Task description
Rewrite the rows from the start of the records through the line containing "Looking at the screenshot, I should coord(48,118).", replacing every "Given" with "Task" and leaving everything else unchanged. Leave the pictures out of your answer.
══ Supplied entries
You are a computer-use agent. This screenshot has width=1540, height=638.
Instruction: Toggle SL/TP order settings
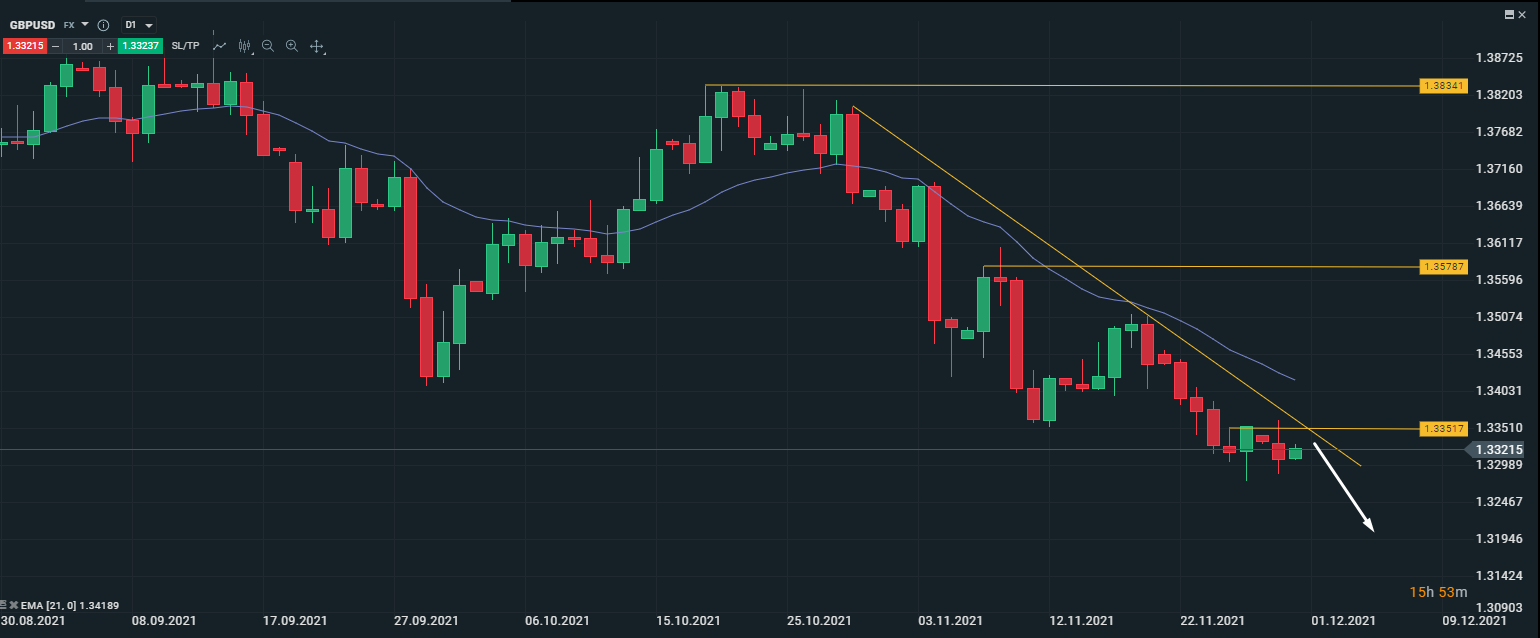pyautogui.click(x=185, y=46)
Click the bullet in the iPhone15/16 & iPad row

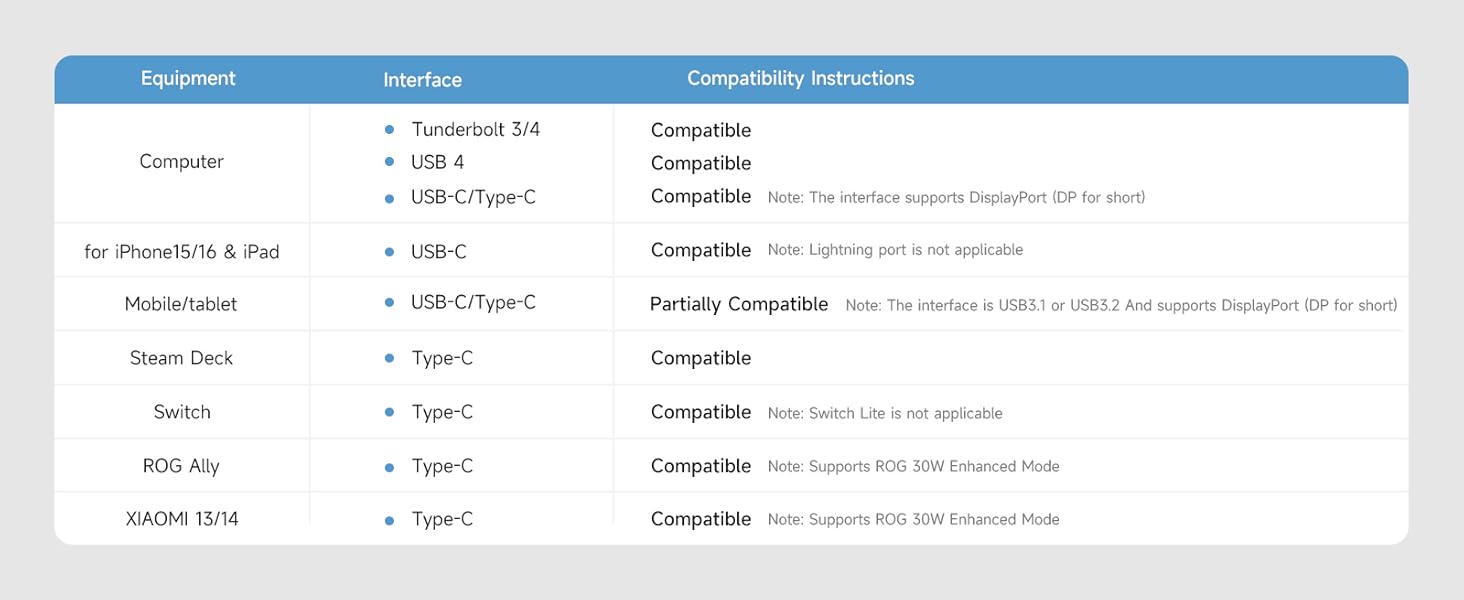390,252
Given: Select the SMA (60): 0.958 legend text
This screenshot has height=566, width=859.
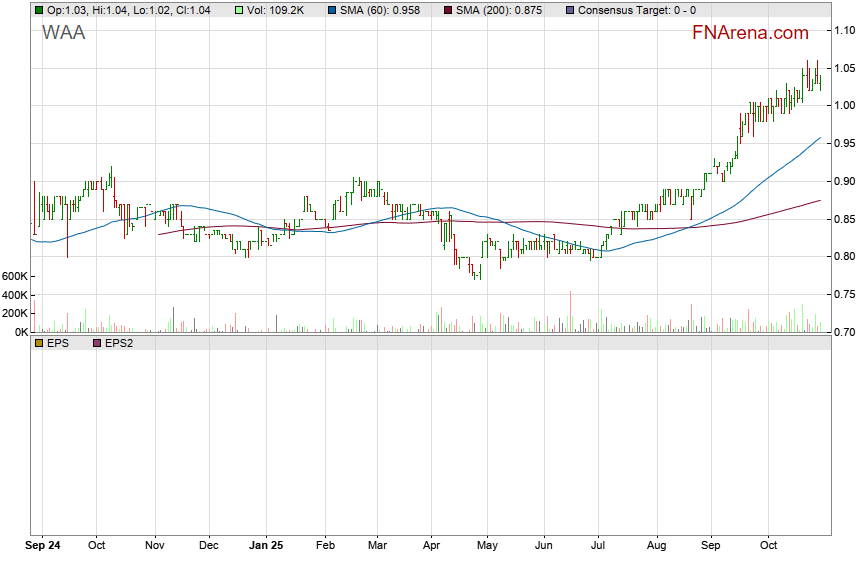Looking at the screenshot, I should coord(381,11).
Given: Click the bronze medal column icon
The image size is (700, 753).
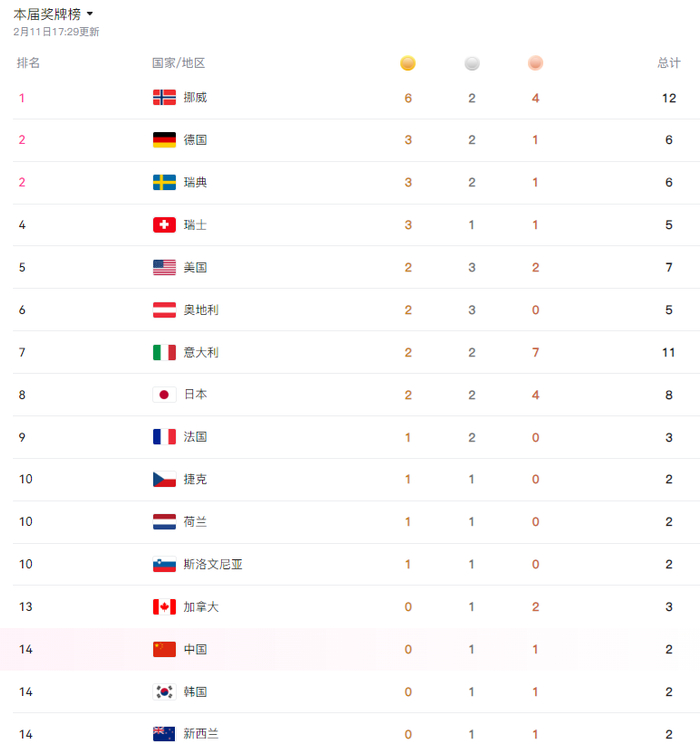Looking at the screenshot, I should coord(535,64).
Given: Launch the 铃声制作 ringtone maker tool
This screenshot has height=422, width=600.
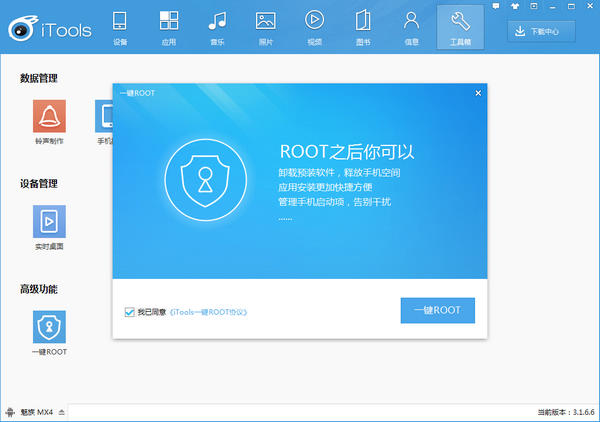Looking at the screenshot, I should coord(48,118).
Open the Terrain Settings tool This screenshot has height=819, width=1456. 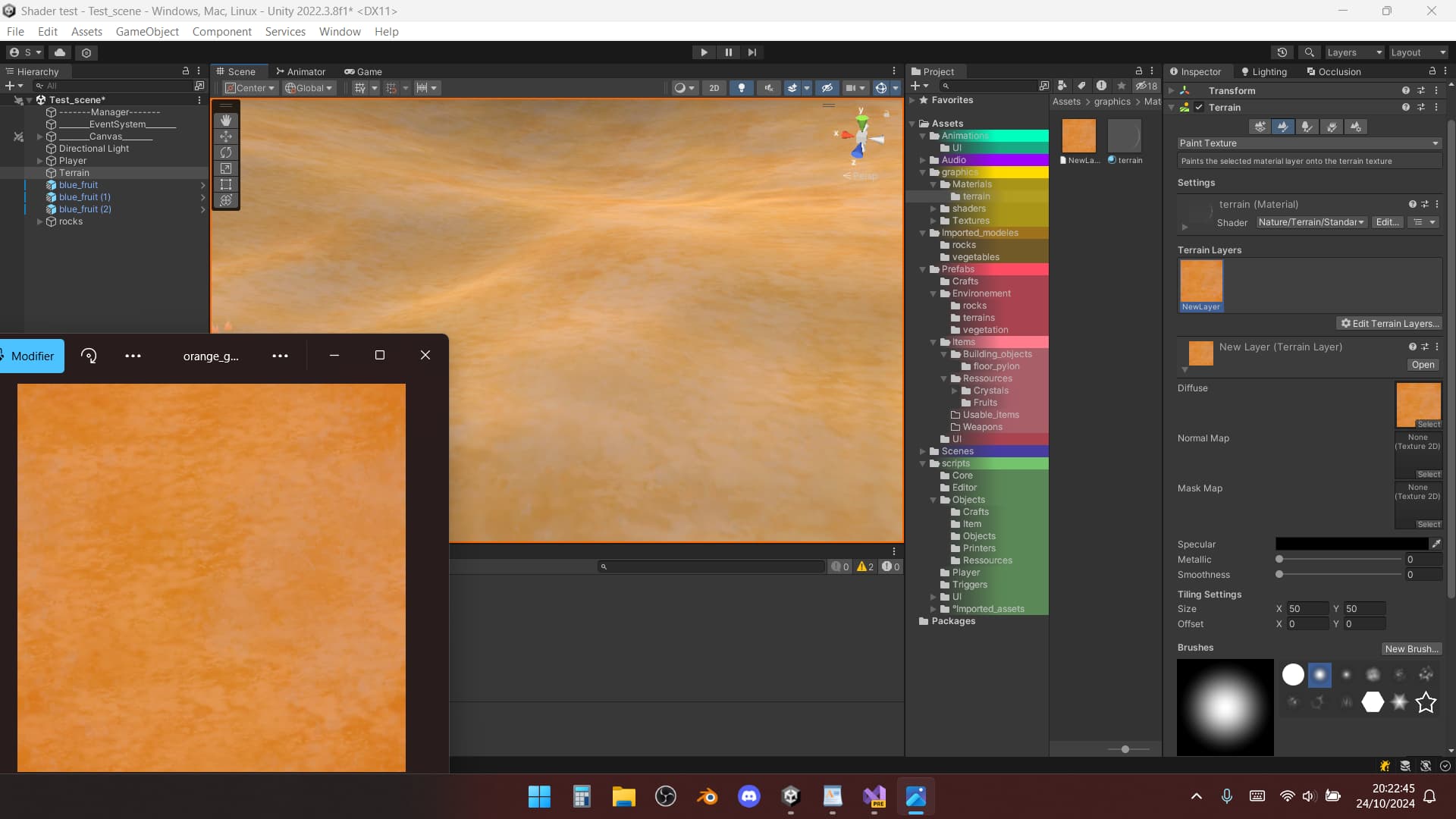[x=1355, y=127]
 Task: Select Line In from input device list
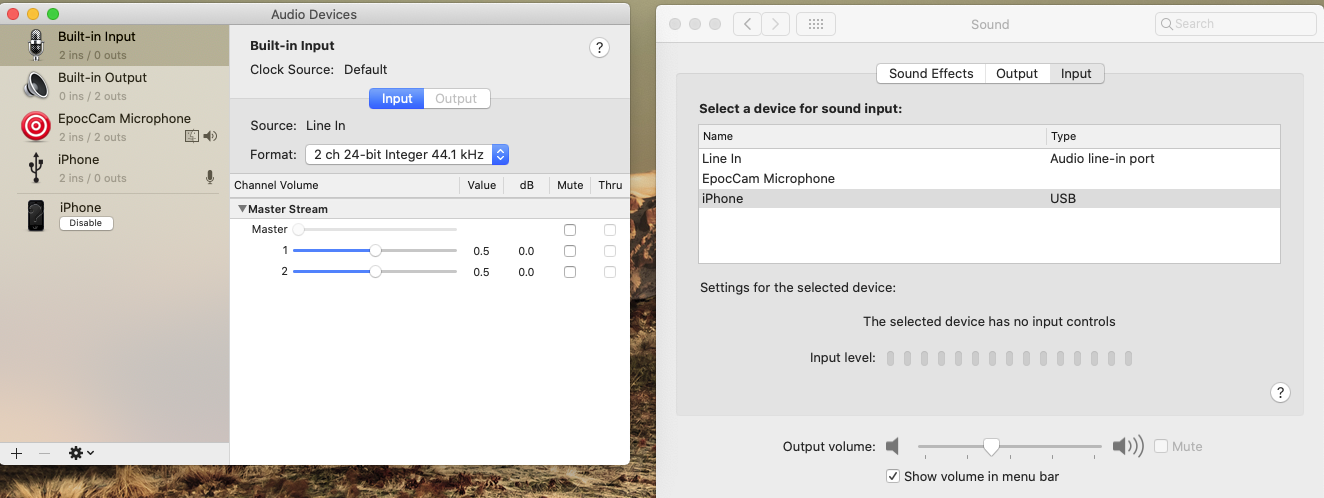click(722, 158)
════
Result of the exercise
You are a computer-use agent. This screenshot has width=1540, height=638.
Instruction: Toggle SL/TP order settings
pyautogui.click(x=185, y=46)
Click the bullet in the iPhone15/16 & iPad row

390,252
Task: Select the SMA (60): 0.958 legend text
This screenshot has height=566, width=859.
Looking at the screenshot, I should coord(381,11).
Task: Click the bronze medal column icon
The image size is (700, 753).
Looking at the screenshot, I should coord(535,64).
Task: Launch the 铃声制作 ringtone maker tool
This screenshot has height=422, width=600.
Looking at the screenshot, I should coord(48,118).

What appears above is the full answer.